- **SUPPLIED DATA**:

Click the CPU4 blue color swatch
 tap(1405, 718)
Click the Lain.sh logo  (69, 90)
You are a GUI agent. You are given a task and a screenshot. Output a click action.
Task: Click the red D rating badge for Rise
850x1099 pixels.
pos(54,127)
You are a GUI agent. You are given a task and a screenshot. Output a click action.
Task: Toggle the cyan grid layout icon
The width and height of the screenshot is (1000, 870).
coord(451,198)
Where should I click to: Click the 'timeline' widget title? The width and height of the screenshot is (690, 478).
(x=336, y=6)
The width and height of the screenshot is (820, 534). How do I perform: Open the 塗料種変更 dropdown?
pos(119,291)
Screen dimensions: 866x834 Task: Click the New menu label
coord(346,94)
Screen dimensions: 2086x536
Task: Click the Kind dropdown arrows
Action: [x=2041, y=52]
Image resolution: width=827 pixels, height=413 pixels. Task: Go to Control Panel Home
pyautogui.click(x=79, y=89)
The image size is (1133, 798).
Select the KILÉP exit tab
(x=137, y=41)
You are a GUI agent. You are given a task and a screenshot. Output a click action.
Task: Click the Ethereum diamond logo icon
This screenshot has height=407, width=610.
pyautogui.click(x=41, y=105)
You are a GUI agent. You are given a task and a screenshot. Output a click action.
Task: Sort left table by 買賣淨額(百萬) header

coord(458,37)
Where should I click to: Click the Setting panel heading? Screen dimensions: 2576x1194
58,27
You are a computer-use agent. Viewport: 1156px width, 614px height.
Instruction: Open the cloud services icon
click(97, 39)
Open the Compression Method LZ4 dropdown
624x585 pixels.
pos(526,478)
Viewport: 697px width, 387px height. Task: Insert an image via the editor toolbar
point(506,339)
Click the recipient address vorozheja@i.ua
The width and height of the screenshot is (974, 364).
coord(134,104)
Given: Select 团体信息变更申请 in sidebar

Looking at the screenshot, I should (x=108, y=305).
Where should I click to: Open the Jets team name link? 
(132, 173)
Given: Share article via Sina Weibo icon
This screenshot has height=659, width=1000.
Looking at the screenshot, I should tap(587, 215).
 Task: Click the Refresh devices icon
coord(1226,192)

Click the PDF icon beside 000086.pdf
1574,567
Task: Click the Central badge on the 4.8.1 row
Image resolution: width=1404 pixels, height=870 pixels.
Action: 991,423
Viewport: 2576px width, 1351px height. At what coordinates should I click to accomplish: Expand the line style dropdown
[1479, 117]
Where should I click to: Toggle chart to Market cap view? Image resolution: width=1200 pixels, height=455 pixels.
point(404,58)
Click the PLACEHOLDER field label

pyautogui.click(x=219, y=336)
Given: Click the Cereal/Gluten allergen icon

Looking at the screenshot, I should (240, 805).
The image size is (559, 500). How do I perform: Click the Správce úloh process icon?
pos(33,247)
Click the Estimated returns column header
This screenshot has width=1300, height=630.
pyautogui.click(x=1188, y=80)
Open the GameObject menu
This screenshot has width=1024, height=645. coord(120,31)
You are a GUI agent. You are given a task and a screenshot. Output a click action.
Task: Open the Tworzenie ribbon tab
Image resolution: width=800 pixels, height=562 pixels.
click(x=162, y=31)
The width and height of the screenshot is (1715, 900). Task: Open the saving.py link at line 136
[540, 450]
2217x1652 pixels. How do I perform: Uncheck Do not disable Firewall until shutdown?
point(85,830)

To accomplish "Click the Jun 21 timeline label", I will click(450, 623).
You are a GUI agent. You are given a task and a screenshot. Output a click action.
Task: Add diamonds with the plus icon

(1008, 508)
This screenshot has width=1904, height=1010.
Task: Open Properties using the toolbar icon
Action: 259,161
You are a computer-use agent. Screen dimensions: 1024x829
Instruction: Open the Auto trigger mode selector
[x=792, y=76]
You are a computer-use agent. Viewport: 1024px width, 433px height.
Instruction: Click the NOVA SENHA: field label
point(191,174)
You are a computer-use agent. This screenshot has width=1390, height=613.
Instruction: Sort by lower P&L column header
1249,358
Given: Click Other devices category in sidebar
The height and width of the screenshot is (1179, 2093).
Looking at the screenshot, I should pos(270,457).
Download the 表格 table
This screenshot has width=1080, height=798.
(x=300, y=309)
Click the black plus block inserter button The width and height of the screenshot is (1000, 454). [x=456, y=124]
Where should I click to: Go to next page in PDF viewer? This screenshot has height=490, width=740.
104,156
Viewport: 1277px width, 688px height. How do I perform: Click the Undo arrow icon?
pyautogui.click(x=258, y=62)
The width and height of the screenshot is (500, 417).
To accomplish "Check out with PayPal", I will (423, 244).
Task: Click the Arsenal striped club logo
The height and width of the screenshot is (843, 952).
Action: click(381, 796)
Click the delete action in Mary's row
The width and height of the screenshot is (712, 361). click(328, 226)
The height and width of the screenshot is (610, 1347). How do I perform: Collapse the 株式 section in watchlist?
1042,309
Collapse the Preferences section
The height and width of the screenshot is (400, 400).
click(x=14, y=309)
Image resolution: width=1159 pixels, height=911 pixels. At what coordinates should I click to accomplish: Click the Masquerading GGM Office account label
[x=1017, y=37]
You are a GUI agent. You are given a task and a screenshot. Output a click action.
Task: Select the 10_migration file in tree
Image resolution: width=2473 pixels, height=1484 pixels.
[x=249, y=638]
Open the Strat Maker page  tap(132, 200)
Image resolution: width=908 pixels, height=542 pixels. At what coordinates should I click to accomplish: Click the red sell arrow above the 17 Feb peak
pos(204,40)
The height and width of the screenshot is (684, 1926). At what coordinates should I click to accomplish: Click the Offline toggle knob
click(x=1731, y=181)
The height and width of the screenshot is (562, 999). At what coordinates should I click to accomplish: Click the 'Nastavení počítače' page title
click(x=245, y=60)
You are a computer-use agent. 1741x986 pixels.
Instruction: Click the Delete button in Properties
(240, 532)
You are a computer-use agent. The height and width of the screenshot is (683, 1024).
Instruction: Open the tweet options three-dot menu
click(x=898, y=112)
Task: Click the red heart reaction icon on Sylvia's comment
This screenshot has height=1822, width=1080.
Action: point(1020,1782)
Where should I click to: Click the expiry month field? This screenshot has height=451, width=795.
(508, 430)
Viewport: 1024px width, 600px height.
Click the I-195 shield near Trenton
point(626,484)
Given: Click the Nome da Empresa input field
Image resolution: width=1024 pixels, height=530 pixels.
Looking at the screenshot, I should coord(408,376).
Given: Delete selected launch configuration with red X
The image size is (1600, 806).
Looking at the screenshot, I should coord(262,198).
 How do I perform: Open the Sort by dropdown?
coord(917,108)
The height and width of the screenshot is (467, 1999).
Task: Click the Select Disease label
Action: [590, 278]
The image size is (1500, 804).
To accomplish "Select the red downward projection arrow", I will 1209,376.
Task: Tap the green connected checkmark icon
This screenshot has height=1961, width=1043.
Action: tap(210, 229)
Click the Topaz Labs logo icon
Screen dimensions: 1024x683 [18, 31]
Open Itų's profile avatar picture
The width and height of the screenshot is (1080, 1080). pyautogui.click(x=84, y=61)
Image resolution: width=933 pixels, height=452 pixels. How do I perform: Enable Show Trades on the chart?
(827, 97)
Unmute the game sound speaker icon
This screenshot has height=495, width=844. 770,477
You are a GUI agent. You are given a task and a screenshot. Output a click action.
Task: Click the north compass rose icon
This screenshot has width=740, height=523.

- **WHAT YOU SHOULD DO**:
Reproduce the data verbatim from its first line down to and including the line with "pyautogui.click(x=41, y=105)".

- **SOLUTION FOR THIS TASK**:
Click the CPU4 blue color swatch
 tap(1405, 718)
Click the Lain.sh logo  (69, 90)
You are a GUI agent. You are given a task and a screenshot. Output a click action.
Task: Click the red D rating badge for Rise
850x1099 pixels.
pos(54,127)
You are a GUI agent. You are given a task and a screenshot. Output a click action.
Task: Toggle the cyan grid layout icon
The width and height of the screenshot is (1000, 870).
coord(451,198)
Where should I click to: Click the 'timeline' widget title? The width and height of the screenshot is (690, 478).
(x=336, y=6)
The width and height of the screenshot is (820, 534). How do I perform: Open the 塗料種変更 dropdown?
pos(119,291)
Screen dimensions: 866x834 Task: Click the New menu label
coord(346,94)
Screen dimensions: 2086x536
Task: Click the Kind dropdown arrows
Action: [x=2041, y=52]
Image resolution: width=827 pixels, height=413 pixels. Task: Go to Control Panel Home
pyautogui.click(x=79, y=89)
The image size is (1133, 798).
Select the KILÉP exit tab
(x=137, y=41)
You are a GUI agent. You are given a task and a screenshot. Output a click action.
Task: Click the Ethereum diamond logo icon
This screenshot has height=407, width=610.
pyautogui.click(x=41, y=105)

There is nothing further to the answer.